スメタナ 交響詩「わが祖国」より「モルダウ」

暗くなってくると、一気に年末の雰囲気が出てきますね。住宅地での家屋のイルミネーションも良いですが、商業地域の華やかさには心踊るものがあります。その中で、ちょっと寂しさを感じるのもこんな風景の魅力です。 急速に歳末感が高まる風景のBGMには、この曲がぴったりです。スメタナ作曲の、交響詩「わが祖国」より「モルダウ」です。

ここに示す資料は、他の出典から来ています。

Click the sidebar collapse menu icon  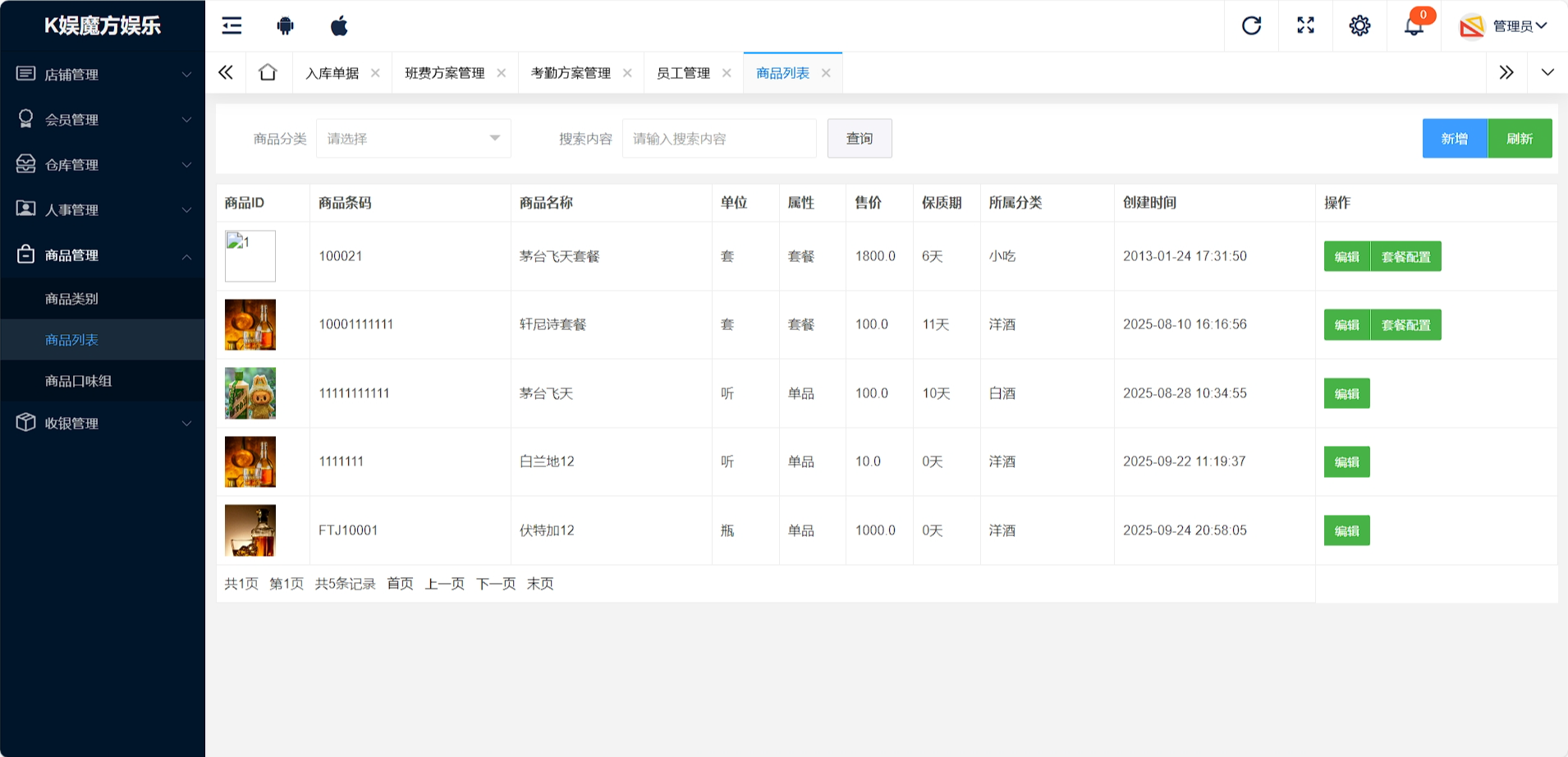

華やかな風景を横目に心穏やかに新しい年を迎えようという時には、この雄大な曲調が最もふさわしいと思います。忙しなく行き交うクルマや人々。そんな中でも、この曲で落ち着いた気持ちで過ごしたいものですね。ゆったりと揺れるリズムに大きく流れるメロディには、ヒーリング効果もありそうです。

チェコを代表する作曲家であるスメタナの最高傑作にして、クラシック音楽の中でも突出した人気を誇る名曲です。チェコを流れるモルダウ河の雄大さを描写した曲なんですが、わかりやすい曲調が世界を魅了しているようです。

この「わが祖国」は、同じチェコのドヴォルザークの諸作同様に民族色の強い作品なので、チェコ・フィルなどの地元のオーケストラの演奏がオススメです。けれども、「モルダウ」は独特の民族的なリズムがないので、全世界のオーケストラに愛されています。日本のコンサートでも、人気のプログラムですもんね。

平成最後の年末年始を迎えます。来年は、どんな年号になっているんでしょうね。年が明けても、アクセルは控えめにドライブを楽しみましょう。